Cybercriminals are identifying and attacking poor business logic in applications, APIs and websites: is this trend a ticking cyber time bomb?

In 2022, one cybersecurity firm noted that 17% of attacks on application programming interfaces (APIs) came from ‘bad bots’ or automated traffic that were aimed at exploiting vulnerabilities in business logic.

Business logic is a software application’s backbone that dictates how it operates and interacts with users and other systems. Business logic attacks (BLA) are a type of cyberattack where cybercriminals exploit an application’s intended functionality and processes rather than its technical vulnerabilities.  
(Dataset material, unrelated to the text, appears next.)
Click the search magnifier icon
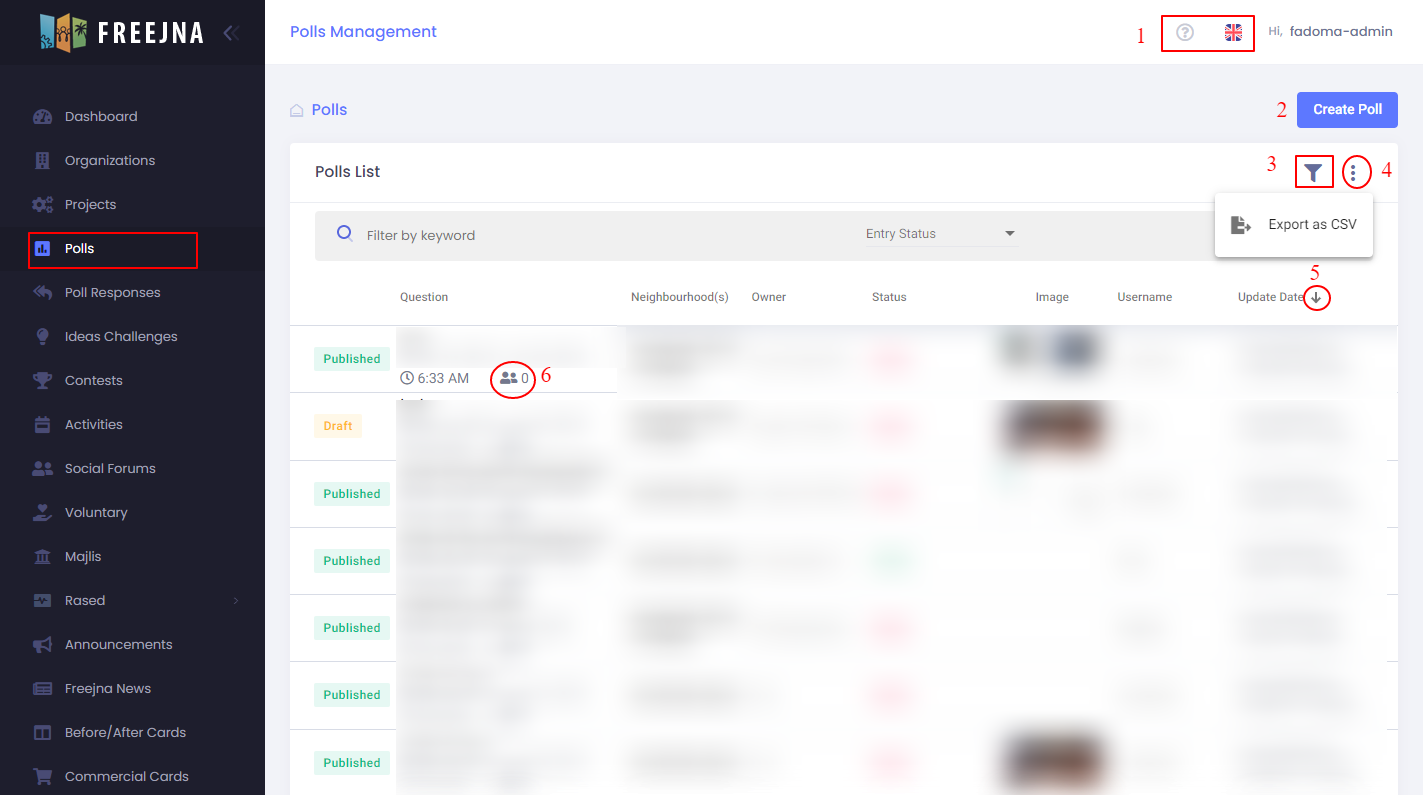Image resolution: width=1423 pixels, height=795 pixels. (x=345, y=234)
Business logic vulnerabilities are highly specific to individual applications and APIs. Traditional web application firewalls based on detecting common code signatures are largely ineffective against BLA because there are no common attack patterns involved. Complicating matters, an application without a business logic vulnerability today may become vulnerable in subsequent software releases. This is typically due to the application’s capabilities and functionality extending beyond what developers and designers originally scoped, adding unforeseen complexity. 

How BLA works

Bad actors can identify and exploit poorly validated application business logic, gain unauthorized access to critical data, and tamper with application functions to cause disruptions to operations without triggering security alerts.

In some instances, the damage caused by these attacks cannot be mitigated. The attacks can come in three forms:

    • Function misuse: Within an application, legitimate functions are leveraged to perform malicious actions, such as issuing escalated privileges or granting access to unauthorized data
    • Security controls bypass: Alters the flow of an application to bypass security controls or engage in unauthorized actions
    • Cross-user data leakage: Exploits the input to an API to access data belonging to other users. This is difficult to prevent, and it can be highly lucrative to attackers who are looking to exfiltrate sensitive information

According to Reinhart Hansen, Director of Technology, Office of the CTO, Imperva, which publicized this piece of BLA research: “Today, most attacks are automated, and many of them target the business logic exposed by an API endpoint. APIs and API-driven applications are critical business enablers for all online enterprises. To stop these targeted attacks what is required is a fundamental shift in both mindset and security strategy to protect businesses more effectively.”

According to the firm, organizations need a multi-layered approach that scans for vulnerabilities, and exhaustively monitors system behavior and protects website/applications/APIs from BLA activities. Even when automated attacks do no conform to know attack signatures, existing legacy web application firewalls can be supplemented by bot management and API security.